António Costa defende a ideia de que a economia (e tudo o resto) está subordinada à política e às opções dos atores políticos. Traçado o dogma, ao arrepio da tendência dominante em Portugal e na Europa, fez por levá-lo à prática: ministros falam com os políticos que hierarquicamente estão ao seu nível, técnicos da Comissão Europeia ou do FMI reúnem com técnicos das Finanças ou diretores gerais, pedidos privados a ministérios têm de ser reportados ao gabinete do primeiro-ministro e por aí adiante.
A escolha de Mário Centeno é baseada nesse pressuposto. Nas últimas duas décadas, os líderes de governo escolheram genericamente ministros das Finanças a quem ofereceram o seu lado direito. Optaram por figuras fortes, académicos conceituados ou com fortes ligações a organizações europeias de referência. Numa frase, com peso suficiente para estarem na primeira linha e serem respeitados nos lugares onde realmente se decide o futuro do país.
Existia um problema essencial: vários primeiros-ministros ficaram reféns do ministro das Finanças e, em consequência, o país deixou de ser comandado por políticos e passou a sê-lo por burocratas para quem a maioria dos assuntos se reduz a balancetes aritméticos. Mário Centeno representa no enredo de Costa um papel secundário.

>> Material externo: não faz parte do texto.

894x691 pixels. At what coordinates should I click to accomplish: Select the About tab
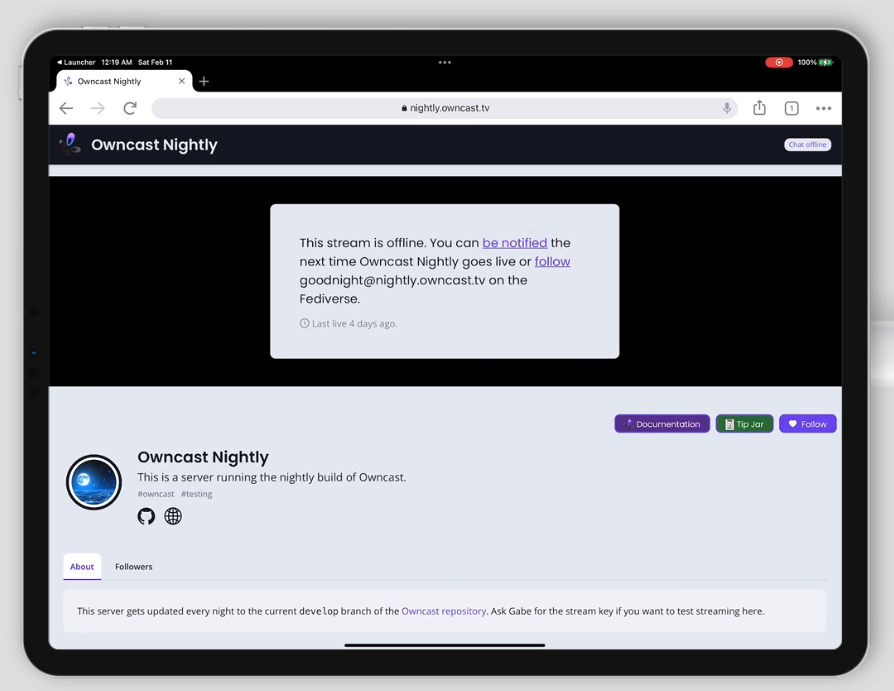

Essa perversão, combatida na teoria por analistas e comentadores (quantas vezes ouvimos o argumento de que faltam políticos a sério?), é paradoxalmente defendida por eles. A discussão sobre a aprovação do Orçamento de Estado tem sido acompanhada de um generalizado ataque ao governo e às suas opções, como se existisse uma vontade das elites com acesso à opinião de que tudo corra mal a Costa; contam-se pelos dedos de uma mão (e sobram dedos) opinadores que ofereçam o benefício da dúvida ao primeiro-ministro.

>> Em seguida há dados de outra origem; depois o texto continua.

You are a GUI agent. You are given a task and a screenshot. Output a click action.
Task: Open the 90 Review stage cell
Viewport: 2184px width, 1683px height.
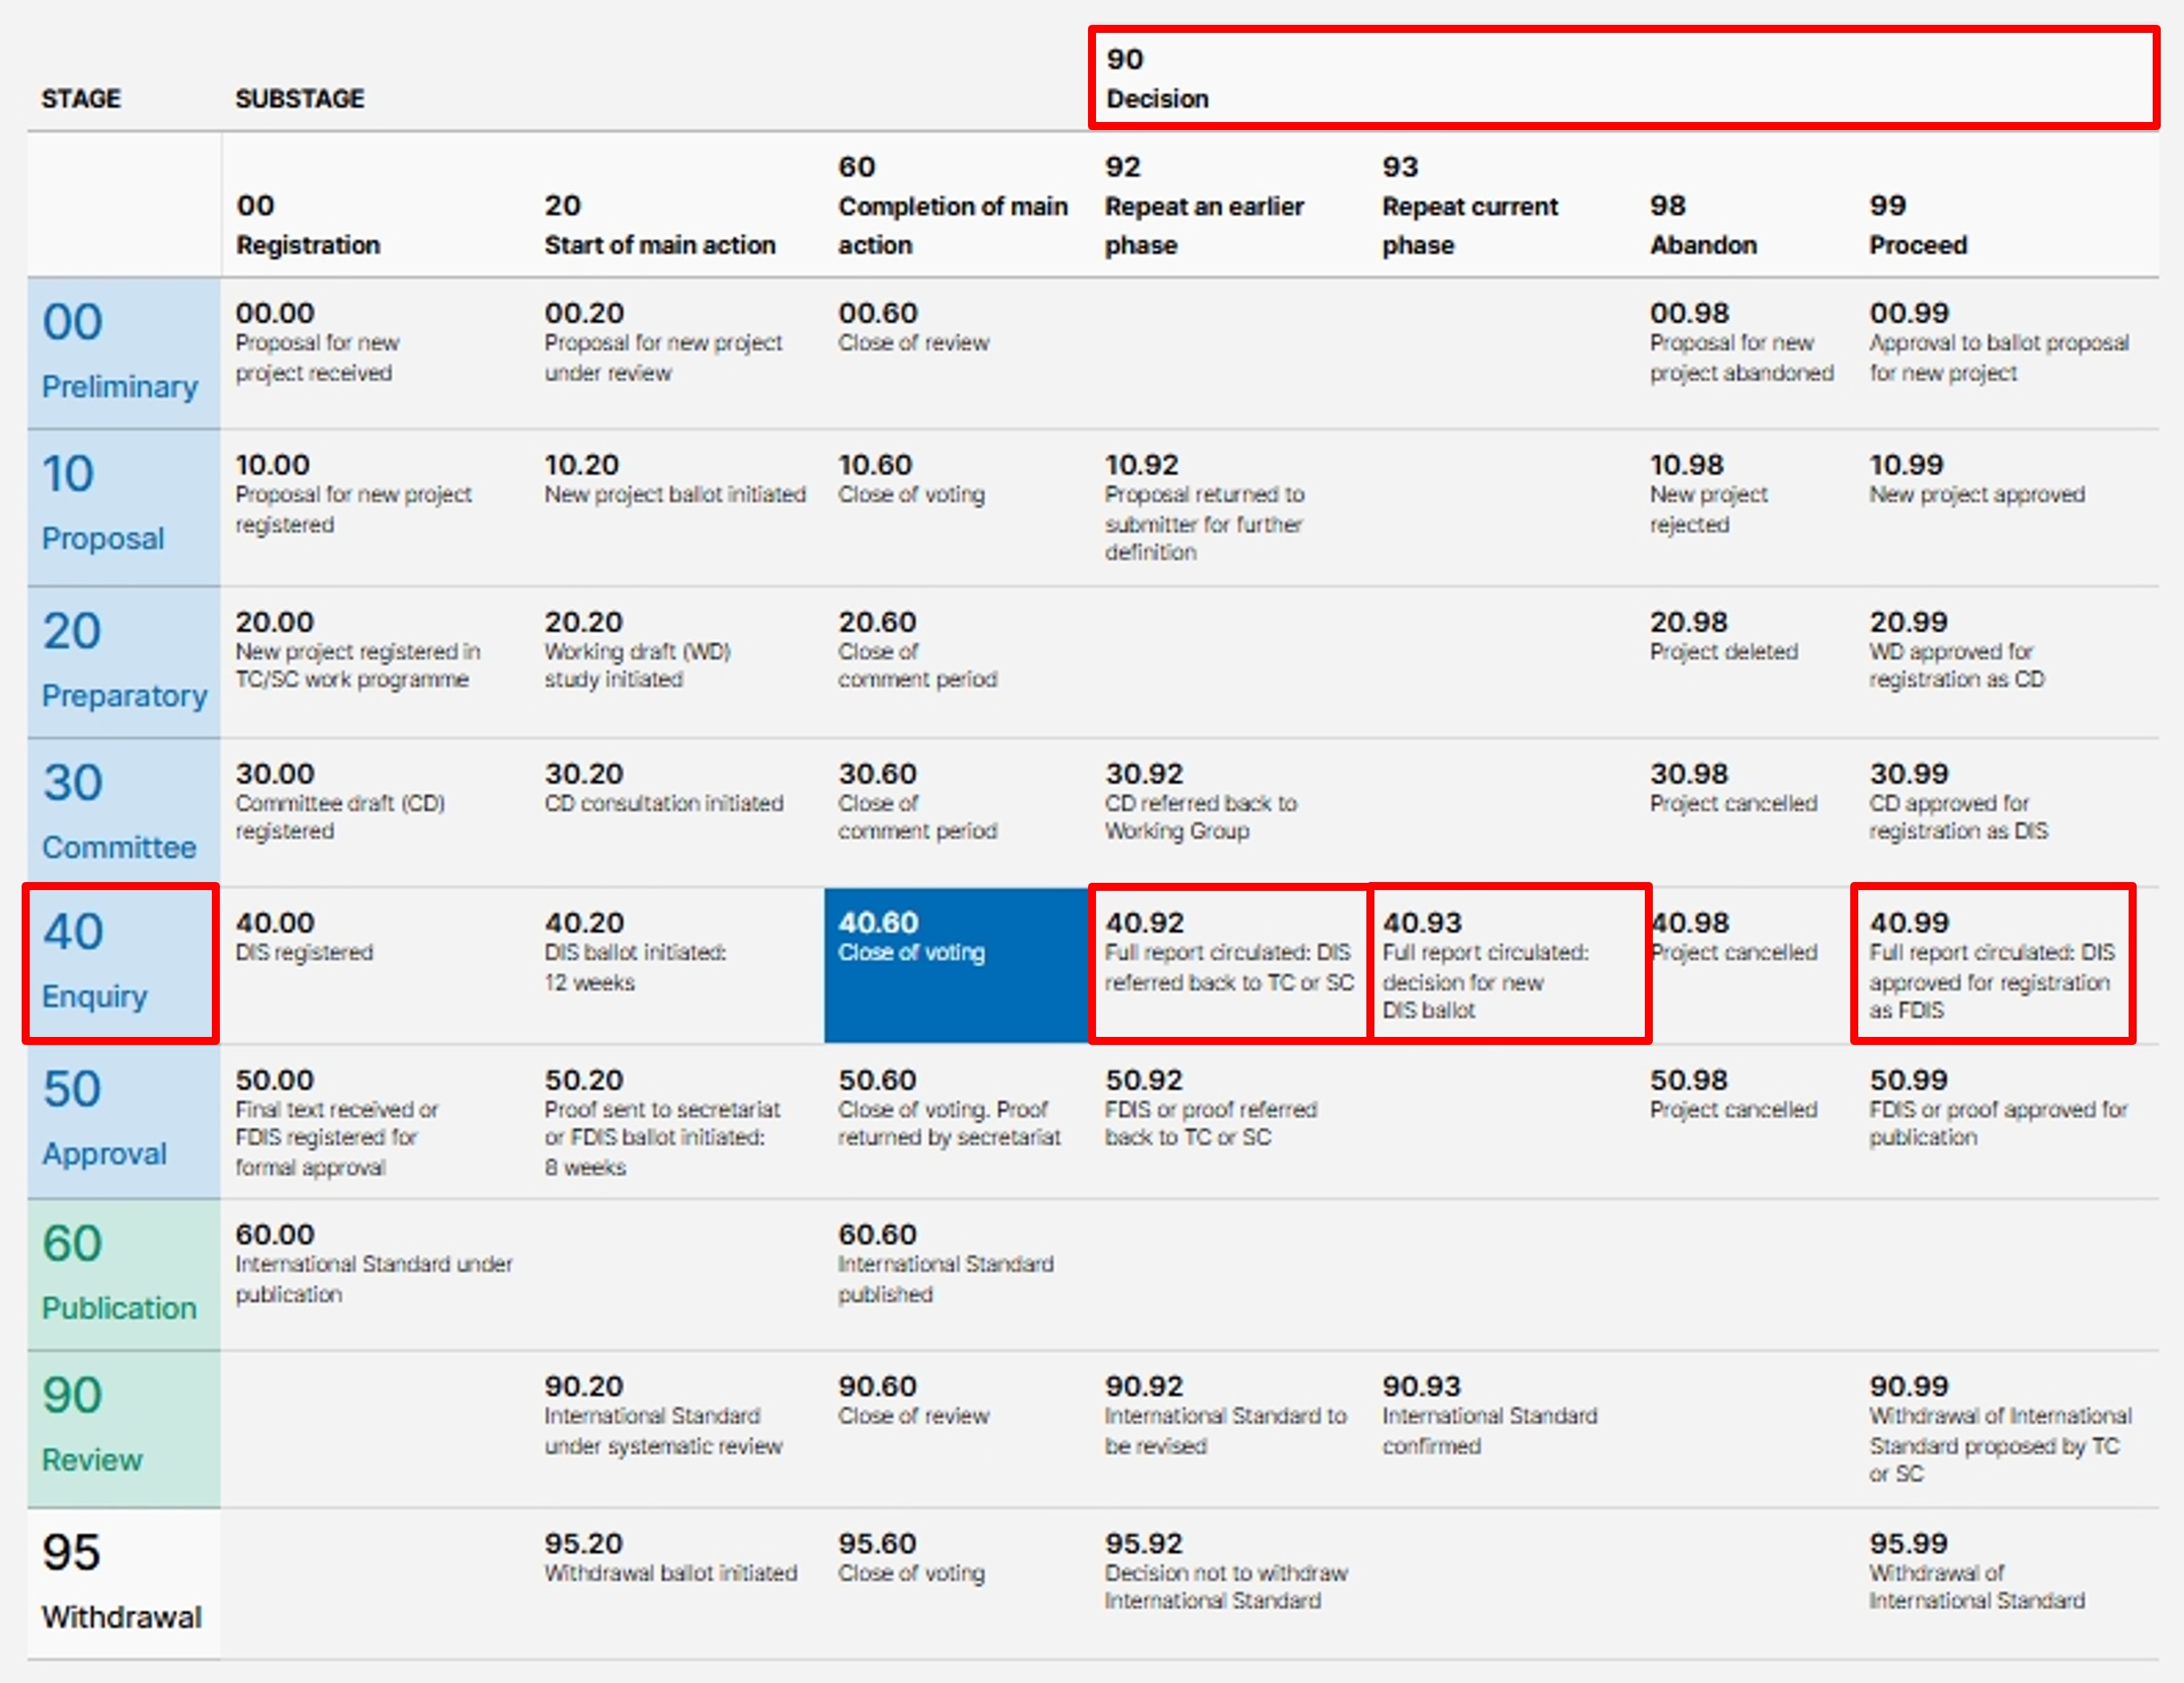click(x=122, y=1428)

A constatação de facto, e sem juízos de valor, é que deixaram de existir em Portugal órgãos de comunicação com uma linha editorial mais à esquerda. Ao contrário do que sucede em Espanha, França, Alemanha, Itália, Inglaterra ou Estados Unidos, o pensamento ideológico mais à esquerda não está representado e isso não deixa de ser uma perversidade e um risco para a própria democracia. Pela ausência de pluralismo e pela dificuldade de sobrevivência de jornais de referência que são excessivamente parecidos e redundantes.